Render each line of the data below as one string in a JSON list, skipping blank lines. Leave the pictures out of your answer.

(Dataset items)
━━━━━━

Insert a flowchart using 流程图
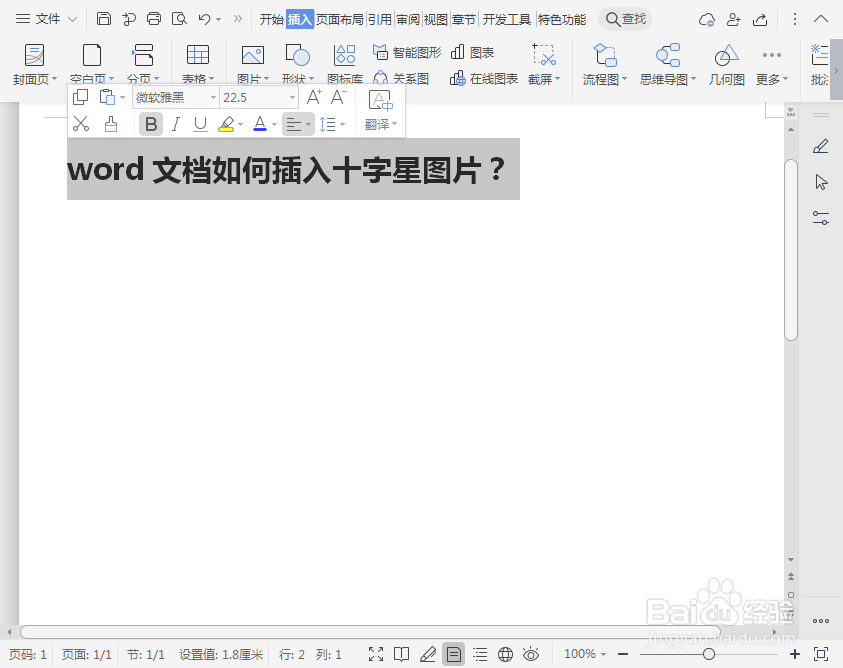The width and height of the screenshot is (843, 668). point(603,60)
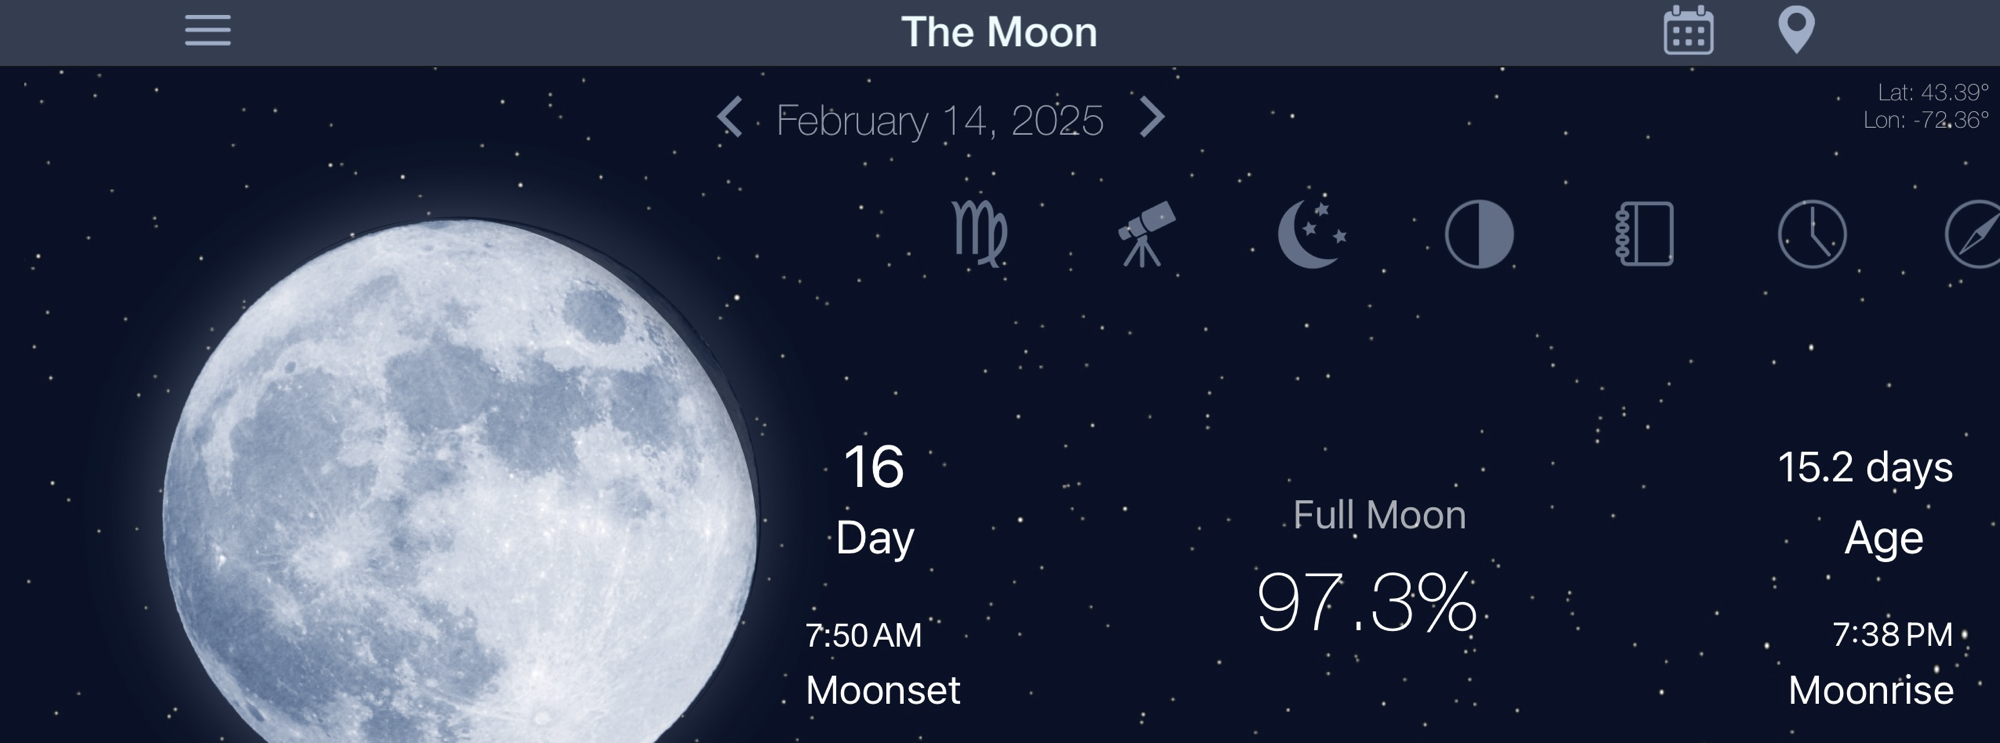Tap the 15.2 days Age value

click(x=1865, y=467)
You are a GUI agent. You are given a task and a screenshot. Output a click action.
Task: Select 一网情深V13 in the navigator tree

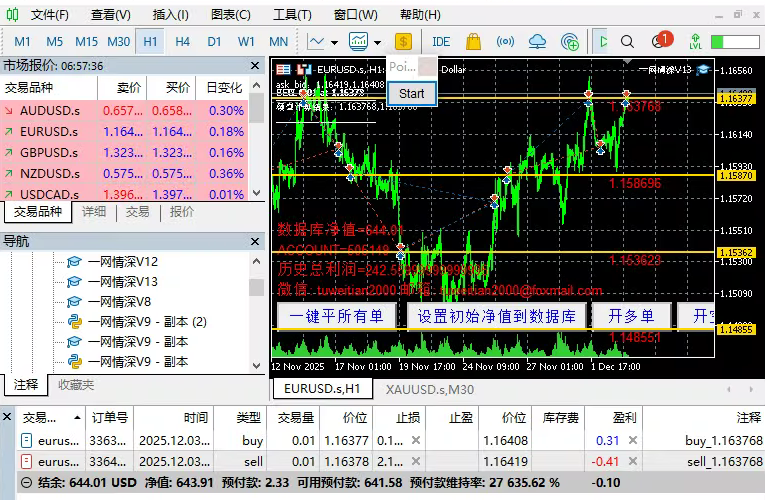click(x=122, y=281)
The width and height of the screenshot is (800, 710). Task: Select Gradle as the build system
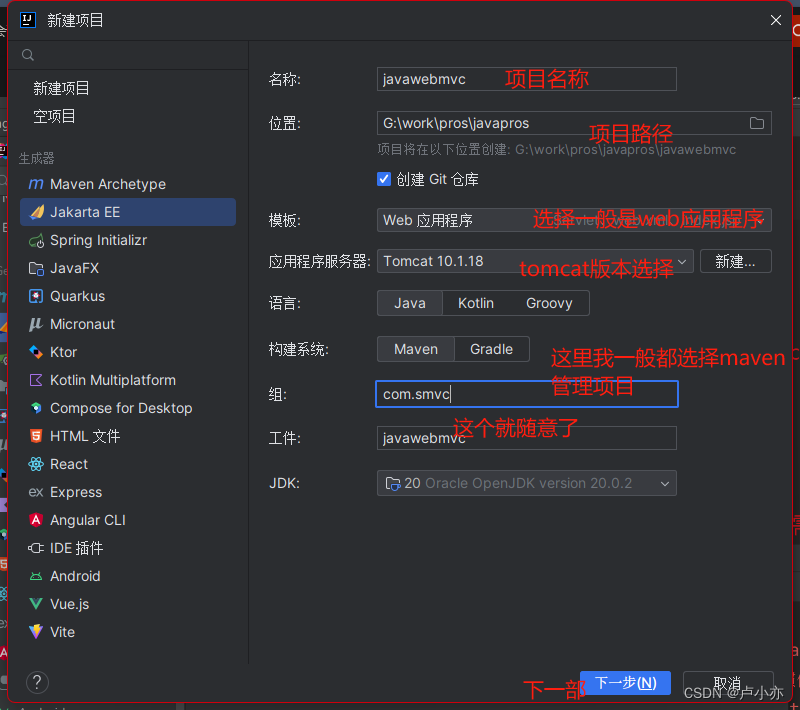491,349
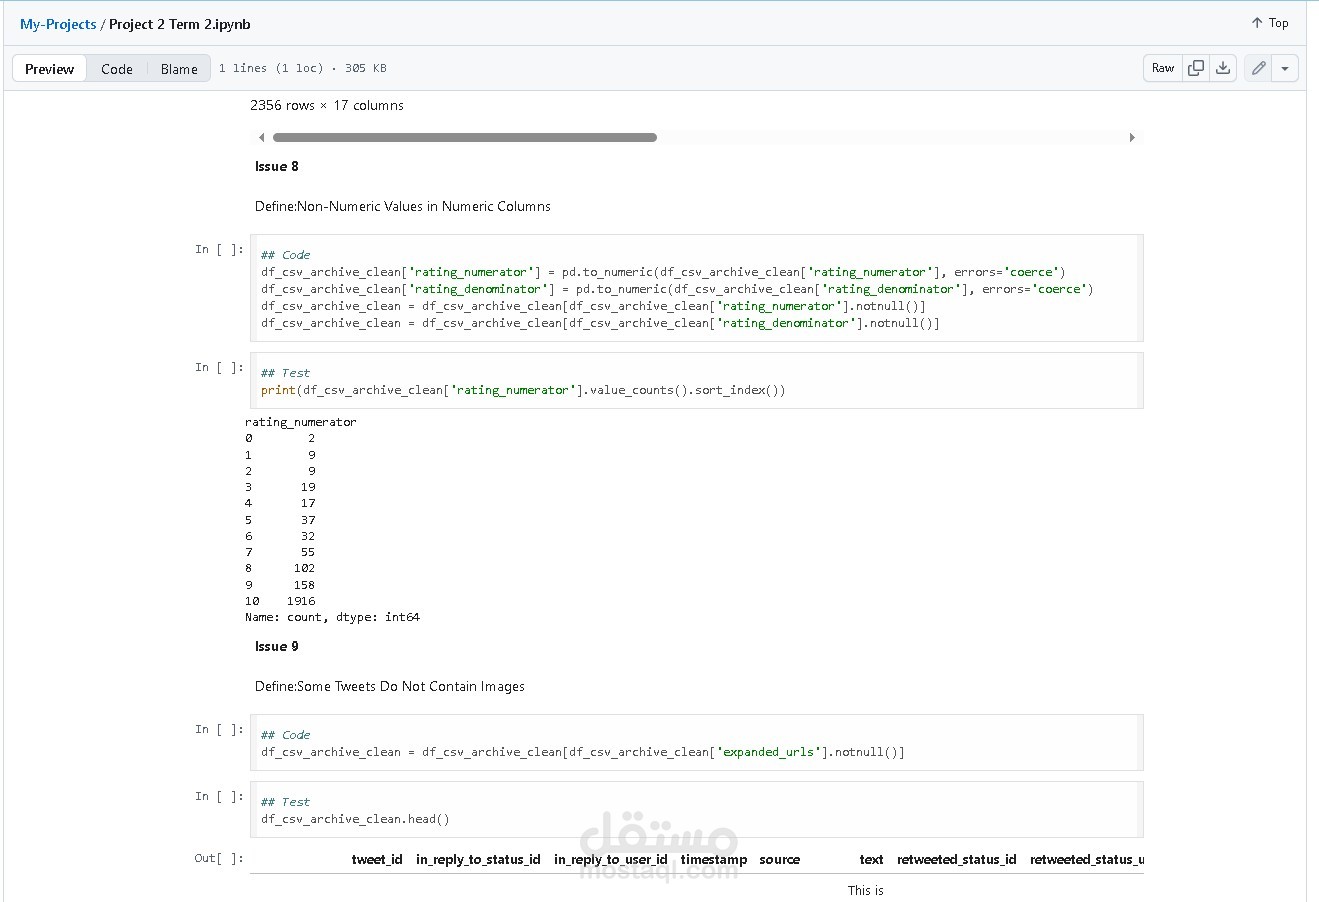The image size is (1319, 902).
Task: Click the right arrow of the table scrollbar
Action: tap(1132, 137)
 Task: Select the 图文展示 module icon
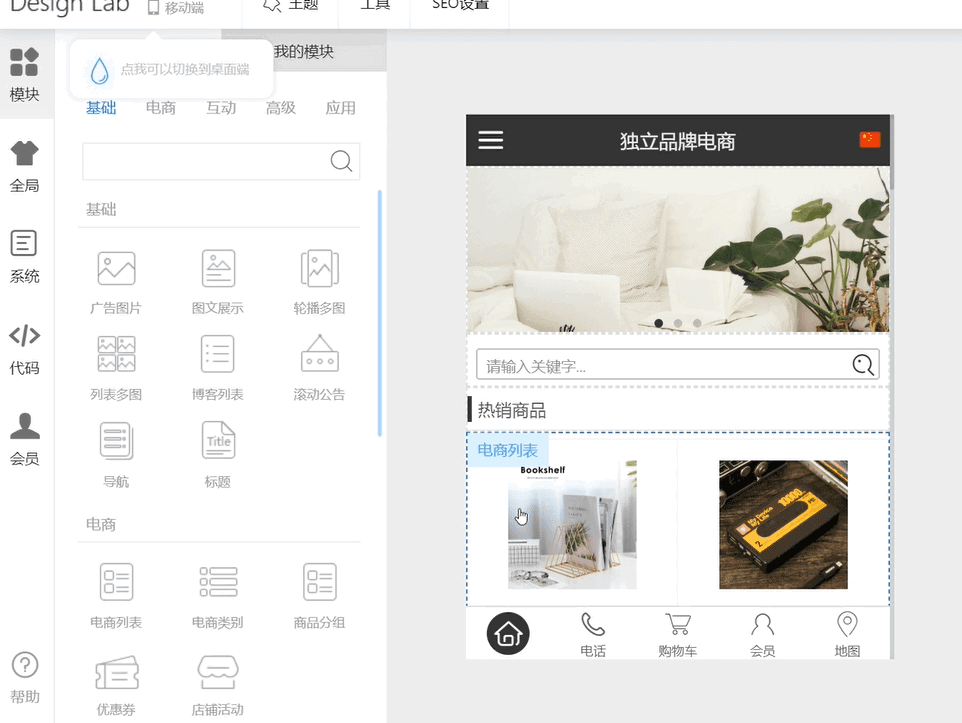tap(218, 269)
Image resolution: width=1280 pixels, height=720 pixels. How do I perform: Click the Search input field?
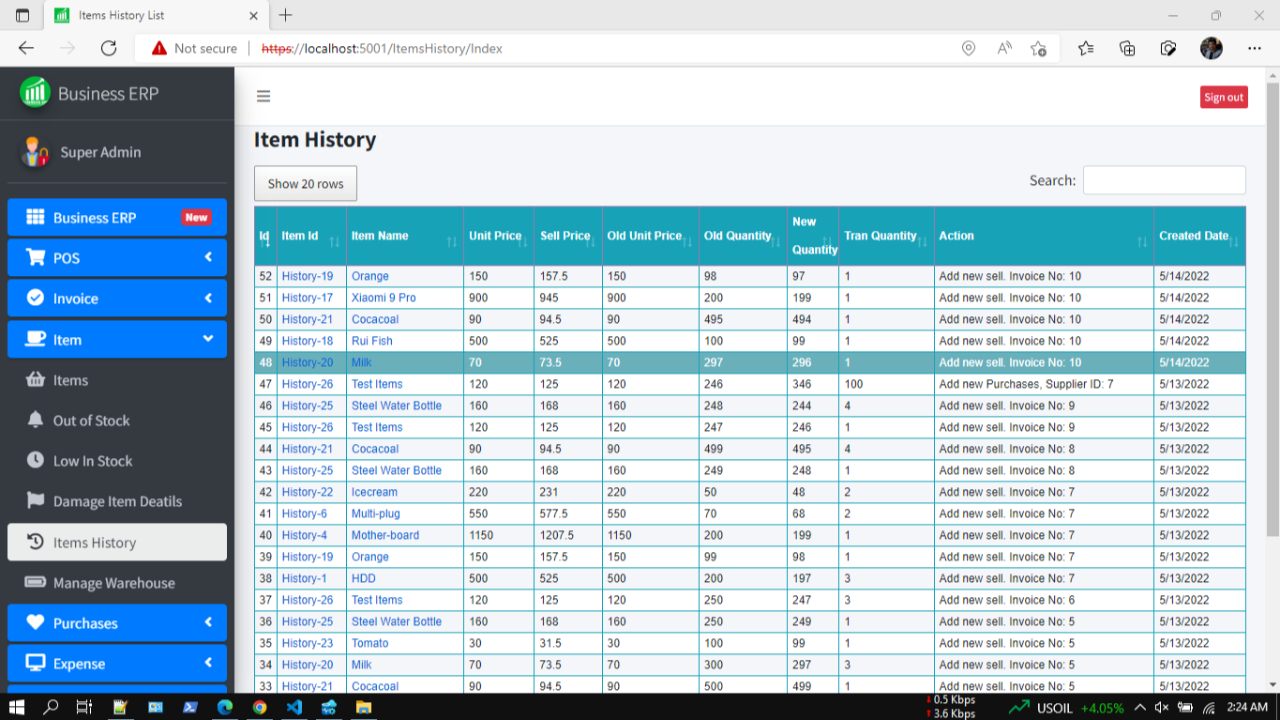pos(1164,180)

━━━━━━

__FULL OUTPUT__.
[
  "Insert a flowchart using 流程图",
  "The width and height of the screenshot is (843, 668). point(603,60)",
  "Tap the 15.2 days Age value",
  "click(x=1865, y=467)",
  "You are a GUI agent. You are given a task and a screenshot. Output a click action.",
  "Task: Select 一网情深V13 in the navigator tree",
  "click(x=122, y=281)",
  "The width and height of the screenshot is (800, 710). Task: Select Gradle as the build system",
  "491,349",
  "The image size is (1319, 902).",
  "Task: Click the right arrow of the table scrollbar",
  "Action: tap(1132, 137)",
  " Task: Select the 图文展示 module icon",
  "tap(218, 269)",
  "Image resolution: width=1280 pixels, height=720 pixels. How do I perform: Click the Search input field?",
  "pos(1164,180)"
]